▸ **RECORDS FOR PROCESSING**
──────────

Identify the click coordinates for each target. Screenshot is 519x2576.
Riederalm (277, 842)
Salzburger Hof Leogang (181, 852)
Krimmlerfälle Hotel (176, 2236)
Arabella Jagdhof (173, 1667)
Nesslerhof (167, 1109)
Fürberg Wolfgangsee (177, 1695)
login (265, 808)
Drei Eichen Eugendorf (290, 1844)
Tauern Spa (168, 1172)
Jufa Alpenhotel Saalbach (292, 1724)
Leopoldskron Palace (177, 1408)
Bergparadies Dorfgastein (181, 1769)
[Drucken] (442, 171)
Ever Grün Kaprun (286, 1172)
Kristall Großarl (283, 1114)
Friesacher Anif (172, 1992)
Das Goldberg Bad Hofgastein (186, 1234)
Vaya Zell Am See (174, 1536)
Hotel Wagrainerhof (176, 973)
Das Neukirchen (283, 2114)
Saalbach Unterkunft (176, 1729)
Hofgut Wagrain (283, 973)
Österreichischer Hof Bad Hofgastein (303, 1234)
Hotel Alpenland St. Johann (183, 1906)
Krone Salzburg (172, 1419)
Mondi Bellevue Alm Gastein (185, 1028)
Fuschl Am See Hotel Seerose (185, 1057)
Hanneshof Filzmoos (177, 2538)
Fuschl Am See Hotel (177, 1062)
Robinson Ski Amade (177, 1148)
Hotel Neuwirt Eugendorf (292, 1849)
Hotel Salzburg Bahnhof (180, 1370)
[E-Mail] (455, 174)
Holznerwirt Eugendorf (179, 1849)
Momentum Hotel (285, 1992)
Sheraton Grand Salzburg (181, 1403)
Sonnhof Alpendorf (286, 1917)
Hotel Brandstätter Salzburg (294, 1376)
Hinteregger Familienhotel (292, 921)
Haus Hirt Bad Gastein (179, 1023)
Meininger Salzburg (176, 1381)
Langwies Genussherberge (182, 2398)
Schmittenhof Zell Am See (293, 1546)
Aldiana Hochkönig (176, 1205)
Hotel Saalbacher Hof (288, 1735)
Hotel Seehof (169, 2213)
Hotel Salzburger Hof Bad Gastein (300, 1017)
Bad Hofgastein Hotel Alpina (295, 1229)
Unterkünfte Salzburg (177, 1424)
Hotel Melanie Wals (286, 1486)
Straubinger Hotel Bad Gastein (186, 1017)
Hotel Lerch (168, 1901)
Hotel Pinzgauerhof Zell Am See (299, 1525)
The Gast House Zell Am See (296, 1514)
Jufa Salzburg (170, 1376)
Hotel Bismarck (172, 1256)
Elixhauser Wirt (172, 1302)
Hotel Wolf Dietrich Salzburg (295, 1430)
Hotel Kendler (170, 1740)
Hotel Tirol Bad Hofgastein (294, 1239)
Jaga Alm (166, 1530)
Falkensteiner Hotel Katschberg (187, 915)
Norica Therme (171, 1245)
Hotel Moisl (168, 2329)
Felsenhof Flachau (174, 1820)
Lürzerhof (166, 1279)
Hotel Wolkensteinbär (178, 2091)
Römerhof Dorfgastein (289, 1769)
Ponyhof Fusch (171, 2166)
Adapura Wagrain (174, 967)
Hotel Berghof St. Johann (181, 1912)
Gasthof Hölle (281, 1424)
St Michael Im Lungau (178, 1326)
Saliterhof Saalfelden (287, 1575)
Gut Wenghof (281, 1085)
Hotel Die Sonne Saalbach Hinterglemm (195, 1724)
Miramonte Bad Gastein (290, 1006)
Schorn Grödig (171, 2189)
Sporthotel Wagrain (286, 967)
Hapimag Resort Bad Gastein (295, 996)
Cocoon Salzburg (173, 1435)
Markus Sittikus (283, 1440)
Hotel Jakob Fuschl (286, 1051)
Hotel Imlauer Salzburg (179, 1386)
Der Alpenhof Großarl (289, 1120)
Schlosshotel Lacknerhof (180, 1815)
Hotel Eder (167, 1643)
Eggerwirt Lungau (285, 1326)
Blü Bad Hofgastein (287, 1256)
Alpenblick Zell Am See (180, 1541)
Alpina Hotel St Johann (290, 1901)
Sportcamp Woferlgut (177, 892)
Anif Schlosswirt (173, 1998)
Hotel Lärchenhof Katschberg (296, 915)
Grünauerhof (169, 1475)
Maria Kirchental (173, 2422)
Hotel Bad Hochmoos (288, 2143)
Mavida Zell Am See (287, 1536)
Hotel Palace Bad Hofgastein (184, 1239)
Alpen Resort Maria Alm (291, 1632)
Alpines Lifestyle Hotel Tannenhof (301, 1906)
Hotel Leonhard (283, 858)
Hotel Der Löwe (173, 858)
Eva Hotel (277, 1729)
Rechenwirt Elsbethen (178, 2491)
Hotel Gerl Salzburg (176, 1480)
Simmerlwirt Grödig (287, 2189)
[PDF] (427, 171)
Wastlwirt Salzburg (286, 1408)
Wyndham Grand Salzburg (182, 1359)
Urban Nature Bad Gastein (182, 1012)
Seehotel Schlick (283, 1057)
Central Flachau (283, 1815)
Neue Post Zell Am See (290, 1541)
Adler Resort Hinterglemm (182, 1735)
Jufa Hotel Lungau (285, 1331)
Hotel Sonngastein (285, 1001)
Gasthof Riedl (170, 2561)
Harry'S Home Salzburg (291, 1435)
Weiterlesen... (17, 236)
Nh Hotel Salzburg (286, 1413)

──────────

▸ **REQUIREMENT**
Exact copy required. Repeat the material above in full.

▸ **EXERCISE OUTPUT**
Identify the click coordinates for each target. Screenshot is 519x2576.
Riederalm (277, 842)
Salzburger Hof Leogang (181, 852)
Krimmlerfälle Hotel (176, 2236)
Arabella Jagdhof (173, 1667)
Nesslerhof (167, 1109)
Fürberg Wolfgangsee (177, 1695)
login (265, 808)
Drei Eichen Eugendorf (290, 1844)
Tauern Spa (168, 1172)
Jufa Alpenhotel Saalbach (292, 1724)
Leopoldskron Palace (177, 1408)
Bergparadies Dorfgastein (181, 1769)
[Drucken] (442, 171)
Ever Grün Kaprun (286, 1172)
Kristall Großarl (283, 1114)
Friesacher Anif (172, 1992)
Das Goldberg Bad Hofgastein (186, 1234)
Vaya Zell Am See (174, 1536)
Hotel Wagrainerhof (176, 973)
Das Neukirchen (283, 2114)
Saalbach Unterkunft (176, 1729)
Hofgut Wagrain (283, 973)
Österreichischer Hof Bad Hofgastein (303, 1234)
Hotel Alpenland St. Johann (183, 1906)
Krone Salzburg (172, 1419)
Mondi Bellevue Alm Gastein (185, 1028)
Fuschl Am See Hotel Seerose (185, 1057)
Hanneshof Filzmoos (177, 2538)
Fuschl Am See Hotel (177, 1062)
Robinson Ski Amade (177, 1148)
Hotel Neuwirt Eugendorf (292, 1849)
Hotel Salzburg Bahnhof (180, 1370)
[E-Mail] (455, 174)
Holznerwirt Eugendorf (179, 1849)
Momentum Hotel (285, 1992)
Sheraton Grand Salzburg (181, 1403)
Sonnhof Alpendorf (286, 1917)
Hotel Brandstätter Salzburg (294, 1376)
Hinteregger Familienhotel (292, 921)
Haus Hirt Bad Gastein (179, 1023)
Meininger Salzburg (176, 1381)
Langwies Genussherberge (182, 2398)
Schmittenhof Zell Am See (293, 1546)
Aldiana Hochkönig (176, 1205)
Hotel Saalbacher Hof (288, 1735)
Hotel Seehof (169, 2213)
Hotel Salzburger Hof Bad Gastein (300, 1017)
Bad Hofgastein Hotel Alpina (295, 1229)
Unterkünfte Salzburg (177, 1424)
Hotel Melanie Wals (286, 1486)
Straubinger Hotel Bad Gastein (186, 1017)
Hotel Lerch (168, 1901)
Hotel Pinzgauerhof Zell Am See (299, 1525)
The Gast House Zell Am See (296, 1514)
Jufa Salzburg (170, 1376)
Hotel Bismarck (172, 1256)
Elixhauser Wirt (172, 1302)
Hotel Wolf Dietrich Salzburg (295, 1430)
Hotel Kendler (170, 1740)
Hotel Tirol Bad Hofgastein (294, 1239)
Jaga Alm (166, 1530)
Falkensteiner Hotel Katschberg (187, 915)
Norica Therme (171, 1245)
Hotel Moisl (168, 2329)
Felsenhof Flachau (174, 1820)
Lürzerhof (166, 1279)
Hotel Wolkensteinbär (178, 2091)
Römerhof Dorfgastein (289, 1769)
Ponyhof Fusch (171, 2166)
Adapura Wagrain (174, 967)
Hotel Berghof St. Johann (181, 1912)
Gasthof Hölle (281, 1424)
St Michael Im Lungau (178, 1326)
Saliterhof Saalfelden (287, 1575)
Gut Wenghof (281, 1085)
Hotel Die Sonne Saalbach Hinterglemm (195, 1724)
Miramonte Bad Gastein (290, 1006)
Schorn Grödig (171, 2189)
Sporthotel Wagrain (286, 967)
Hapimag Resort Bad Gastein (295, 996)
Cocoon Salzburg (173, 1435)
Markus Sittikus (283, 1440)
Hotel Jakob Fuschl (286, 1051)
Hotel Imlauer Salzburg (179, 1386)
Der Alpenhof Großarl (289, 1120)
Schlosshotel Lacknerhof (180, 1815)
Hotel Eder (167, 1643)
Eggerwirt Lungau (285, 1326)
Blü Bad Hofgastein (287, 1256)
Alpenblick Zell Am See (180, 1541)
Alpina Hotel St Johann (290, 1901)
Sportcamp Woferlgut (177, 892)
Anif Schlosswirt (173, 1998)
Hotel Lärchenhof Katschberg (296, 915)
Grünauerhof (169, 1475)
Maria Kirchental (173, 2422)
Hotel Bad Hochmoos (288, 2143)
Mavida Zell Am See (287, 1536)
Hotel Palace Bad Hofgastein (184, 1239)
Alpen Resort Maria Alm (291, 1632)
Alpines Lifestyle Hotel Tannenhof (301, 1906)
Hotel Leonhard (283, 858)
Hotel Der Löwe (173, 858)
Eva Hotel (277, 1729)
Rechenwirt Elsbethen (178, 2491)
Hotel Gerl Salzburg (176, 1480)
Simmerlwirt Grödig (287, 2189)
[PDF] (427, 171)
Wastlwirt Salzburg (286, 1408)
Wyndham Grand Salzburg (182, 1359)
Urban Nature Bad Gastein (182, 1012)
Seehotel Schlick (283, 1057)
Central Flachau (283, 1815)
Neue Post Zell Am See (290, 1541)
Adler Resort Hinterglemm (182, 1735)
Jufa Hotel Lungau (285, 1331)
Hotel Sonngastein (285, 1001)
Gasthof Riedl (170, 2561)
Harry'S Home Salzburg (291, 1435)
Weiterlesen... (17, 236)
Nh Hotel Salzburg (286, 1413)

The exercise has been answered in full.